- _GIVEN EXERCISE_
Answer these questions from the blackberry wine recipe below.
(a) How many pounds of blackberries does the one-gallon batch call for?
(b) How long should the Must sit after the dissolved Campden tablet is stirred in?
(c) In Stage 3, where is the second half of the invert sugar kept?

- _DOCUMENT TEXT_
>> begin

The safest way to clean your bottles is use a Campden tablet crushed up or a drop of bleach with water. But you need to rinse it WELL or you will kill your yeast.

This is what you do.
For 1 Gallon:

4 lbs. blackberries
4 lbs. sugar
7 pints water ( 2 pints to a quart)
1 packet wine or 1 teaspoon bakers yeast
1/2 campden tablet

Three Stages:
Stage 1:
To 3 pints water add 1 1/2 lbs. sugar and set on to boil. Stirring and when boiling , boil for one minute. Cover and set aside to cool over night. It's clear, thick and hot invert sugar. (Heat will kill your yeast, bring out the pectin and your wine will never clear)

Next morning / day,
Put 4 lbs. washed / pre-washed berries in 5 gallon bucket. Rubber gloves (unless you want to become a member of the order of the purple hand.)
Crush the berries well ! Don't miss any. You can use an electric mixer but no juicer. The juice stains everything!
Crush and dissolve 1 campden tablet in about a tablespoon water and add to the "Must". Stir well and let sit Two Hours. A little bleaching will take place.
After two hours, add the invert sugar to the Must and stir.
Add 1 packet or 1 teaspoon of bakers yeast and stir.
Cross the top well with Saran Wrap till covered and tie a string around the top to hold the wrap in place.
Sit it like up on a counter or bench and go play for 6 days. Yep, it's gona puff up and out gas and smell like yeast bread but no fruit flies can get in to contaminate the Must.

Stage 2:
On the evening of the 6th day:
Boil 1 1/2 lbs. sugar with 2 pints ( 1 quart) water. Stirring, don't burn it. Cover and sit to cool over night.
On the morning of the 7th day;
Get your lock ready. I just use water in mine.
Get your tube, poke thru the top yeast and with a funnel in your jug and a small stainless strainer on top the funnel, siphon off the liquid. Try not to stir up the sediment on the bottom or get the yeasty top in the jug. It will taste sweet and yeasty. It won't hurt ya.
Stick the lock in the top of the jug well and go play for 8 days.

Stage 3:
On the evening of the 9th day:
Boil 1 1/2 lbs. sugar with 2 pints water for one minute. Stirring.
Sit to cool over night. Your an expert by now.
On the morning of the 10th, rack off the wine into your second clean bottle. Leave as much sediment behind as possible.
Add 1/2 your invert sugar water to the jug and lock it. Put the other half of the invert sugar in a jar, covered in the fridge.
In 10 days the fermentation will have slowed down. Watch the fruit flies! You don't want one to get the bottle in now.
Get your tube. Rack a little in a glass and taste it. Good Huh!

>> end

- _RECORDED INFORMATION_
>> begin

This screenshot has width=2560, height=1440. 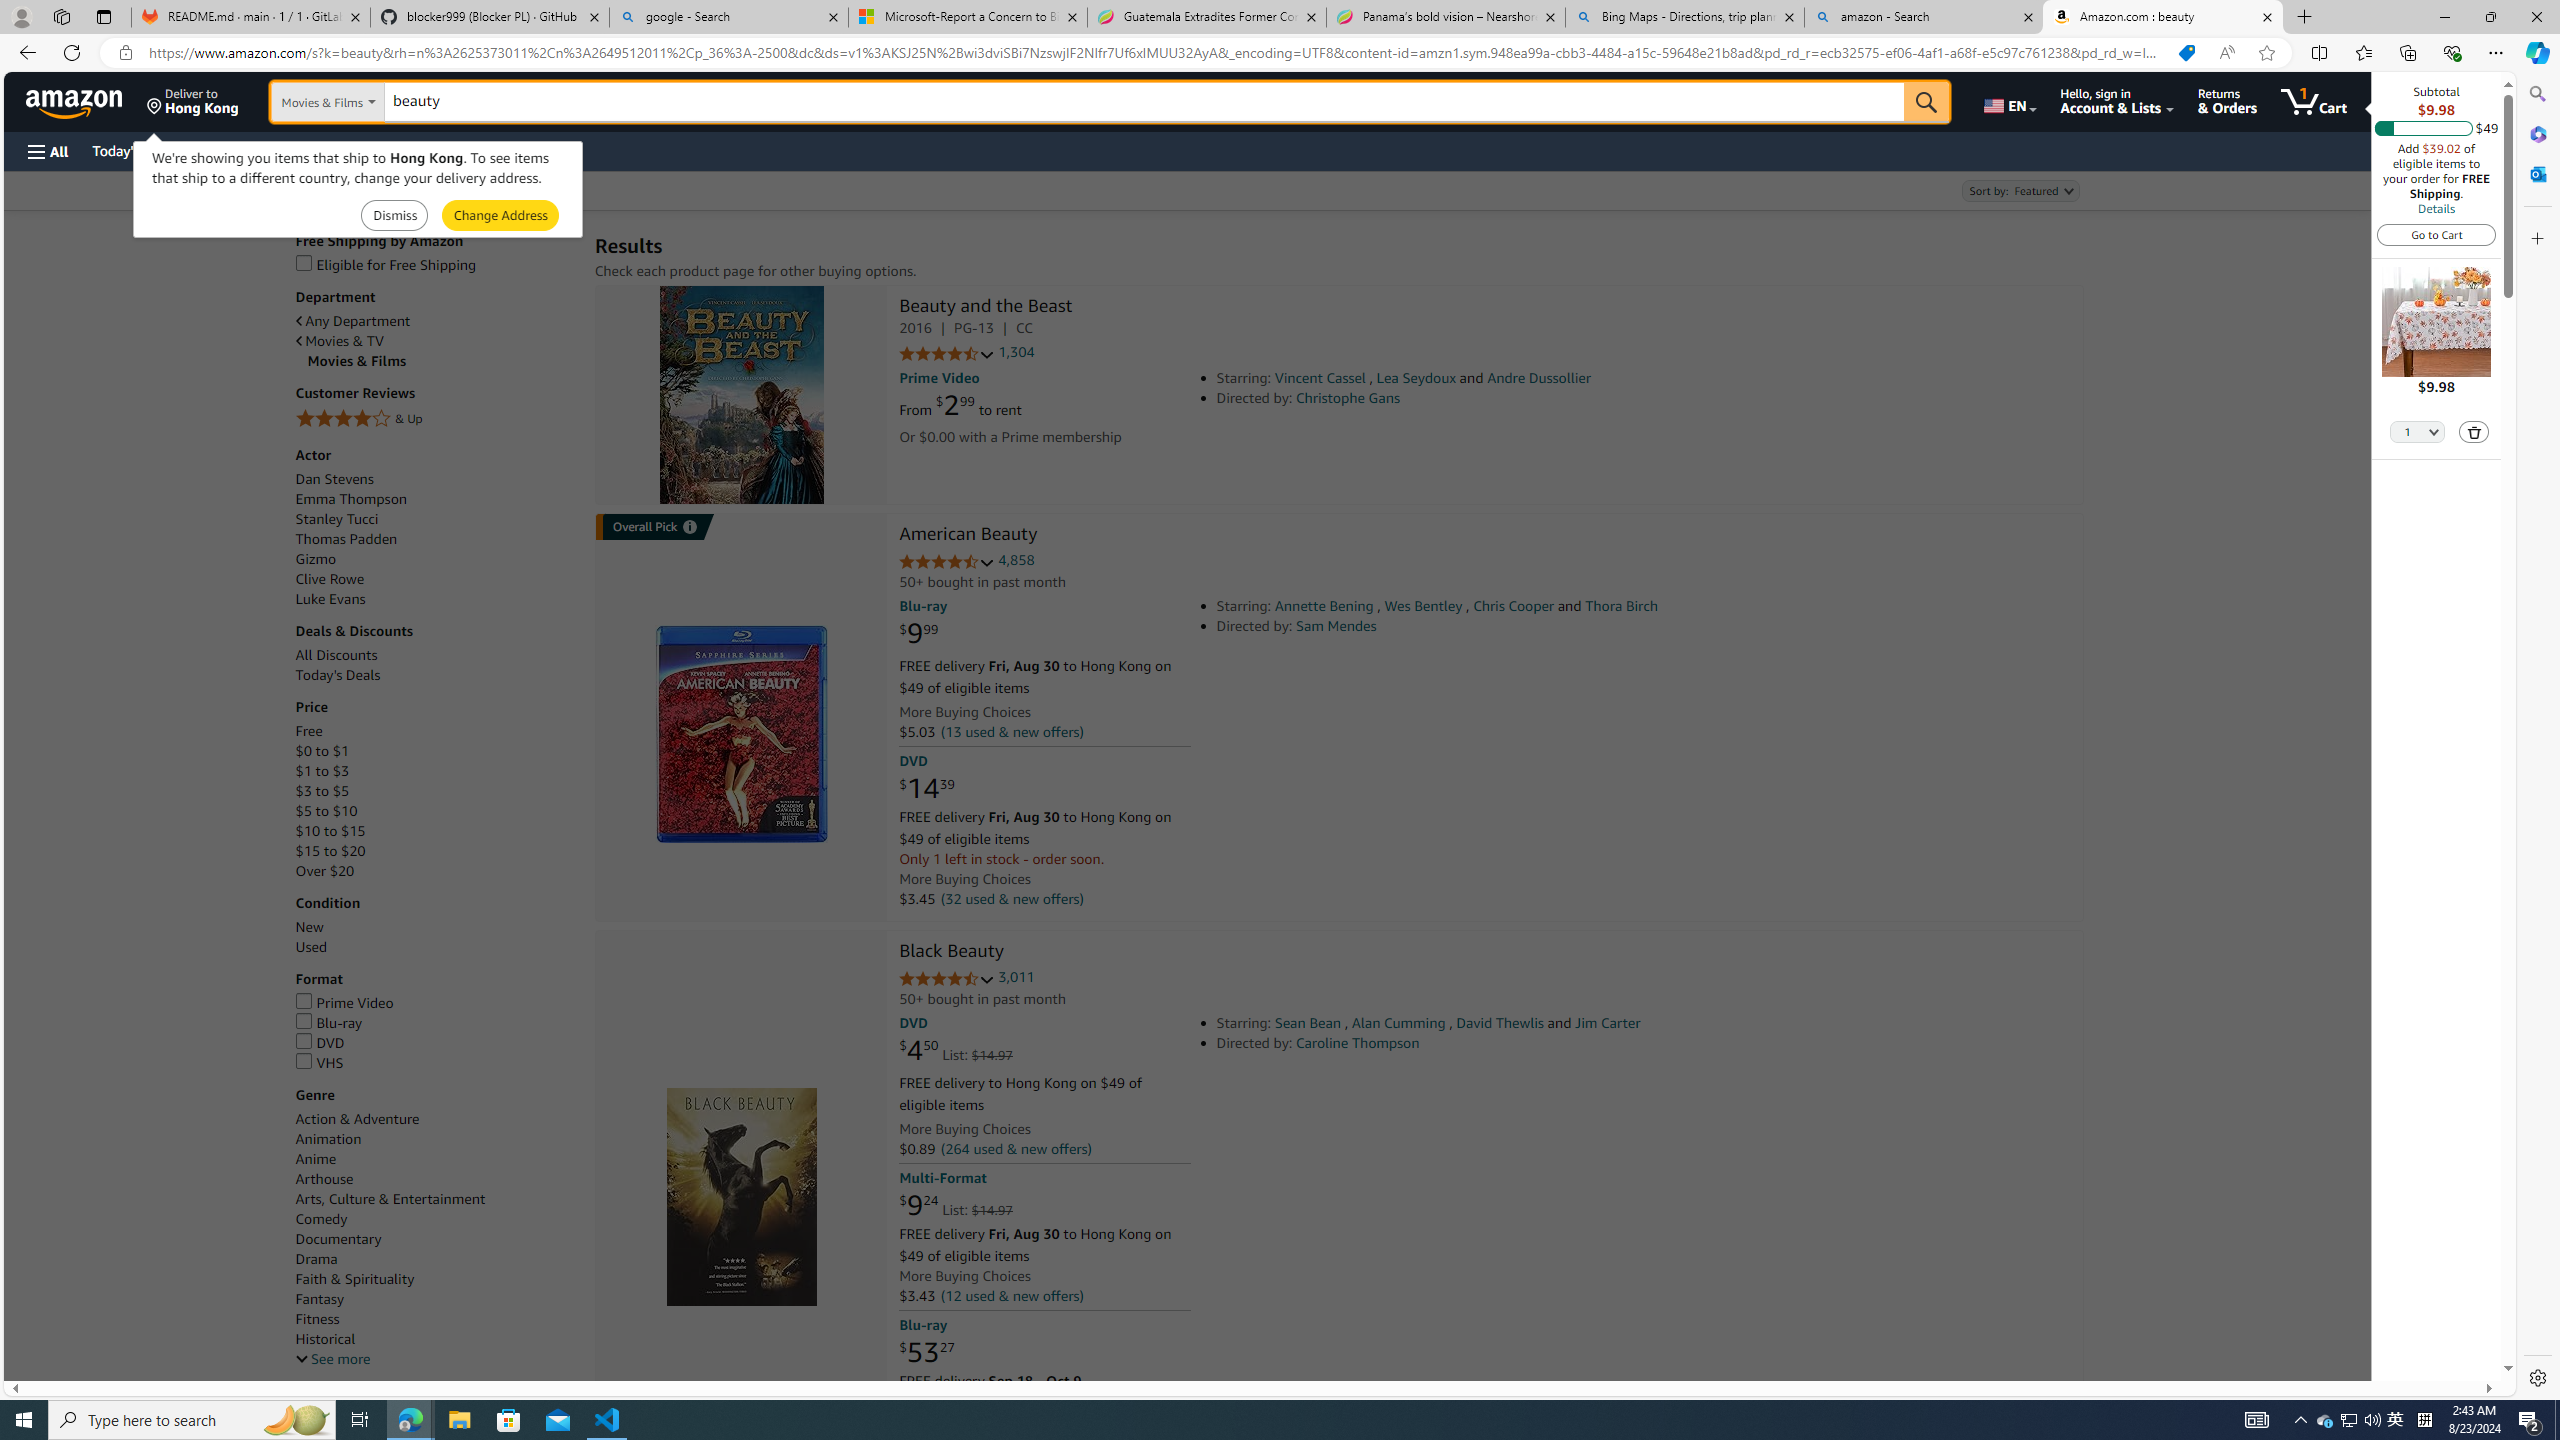 What do you see at coordinates (1495, 626) in the screenshot?
I see `Directed by: Sam Mendes` at bounding box center [1495, 626].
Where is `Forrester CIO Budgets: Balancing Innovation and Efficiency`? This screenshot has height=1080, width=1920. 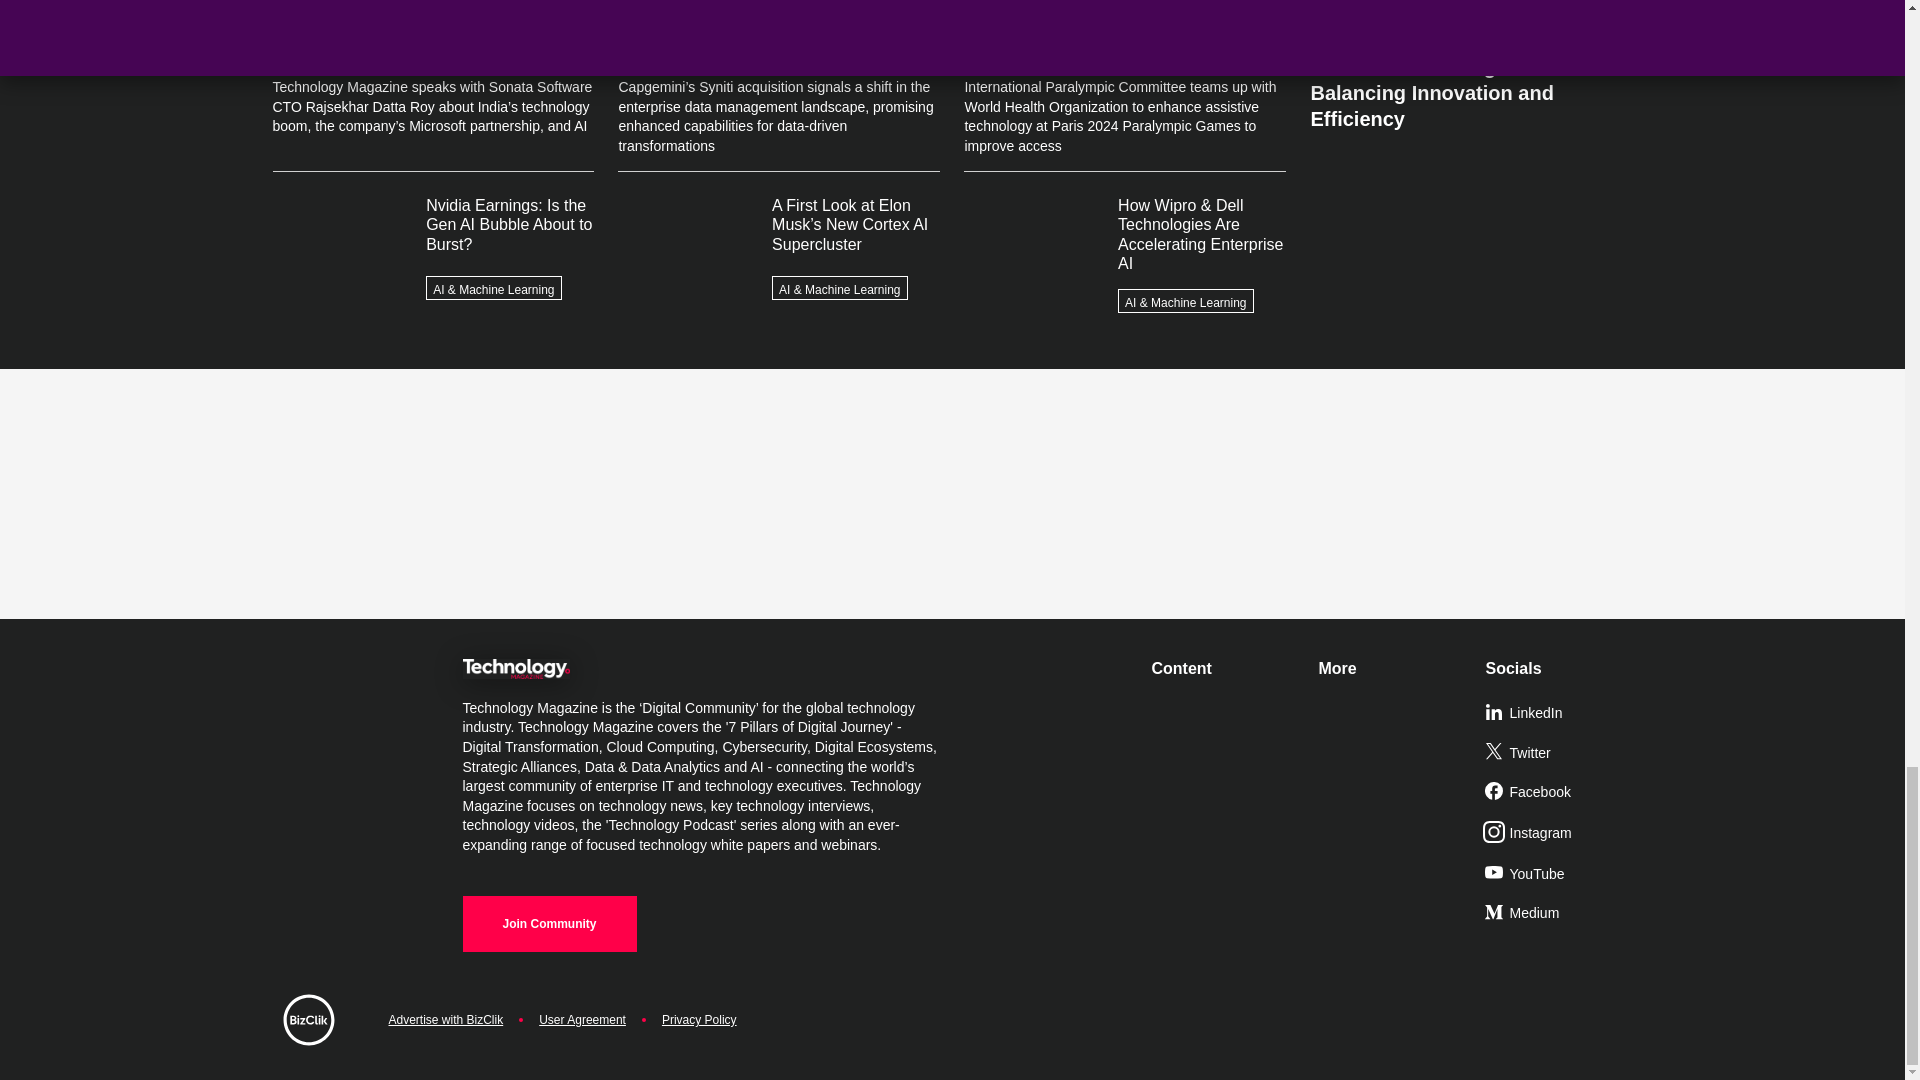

>> end

- _OUTPUT_
(a) 4 lbs.
(b) Two hours.
(c) In a jar, covered, in the fridge.